Where we’re parked on the Mississippi now, we are about 180 miles from Lake Itasca where the river starts and already here, north of Minneapolis, it is a big river.

I last posted on this blog from Fort Pierre, South Dakota. Here’s where we’ve been since then.
July 9 – Finstead’s Oak Haven Campground, New Ulm, Minnesota
July 10-13 – Dakotah Meadows RV Park by Mystic Lake Casino in Prior Lake, Minnesota
July 14 – Reunion with college friends Jerry and Colleen Bahma, Jim and Lisa Fallencheck and Larry and Marge Teig at the Bahmas in Spicer, Minnesota
July 15 – present at Mississippi Riverwoods RV Park in Otsego, Minnesota. We plan to stay here until September 1 and begin moving north before heading south again. We will take the rig up to the MBOTMA festival in a couple of weeks and then return here. 

It’s nice to be staying in one place for a while. Here we are a 45 minute drive from Greg’s place if the traffic is cooperating. Since we are on the route “up north” on Friday and Sunday afternoons it can take longer. But on a week day, Greg can make the trip pretty easily or we can go in to the city. We have a screen house on a patio in which we have set up our table and chairs. The table adjusts to a low height making it ideal for art projects (Edie is into water colors) or now writing on the computer. It’s a little bright but I’m making it work. I get to watch the river and enjoy the breeze in the shade.

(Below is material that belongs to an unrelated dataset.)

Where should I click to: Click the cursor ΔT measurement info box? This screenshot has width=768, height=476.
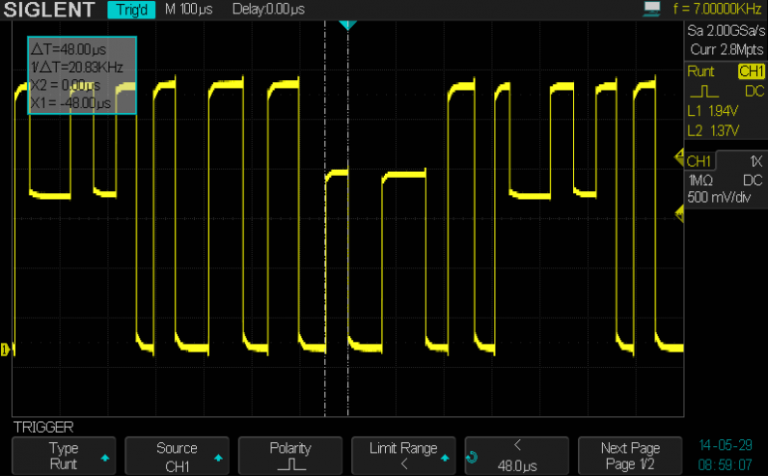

I feel some pressure to try to get to see her as often as possible since it seems our time in Minnesota is so short. I’ve agreed to head out right after the Jug Band Boogie the week after Labor Day again this year. We’ll be going east through Wisconsin to the Upper Peninsula and then down through Michigan to Illinois. We have our obligatory trip through Illinois and Missouri to visit friends every fall before we head to Texas.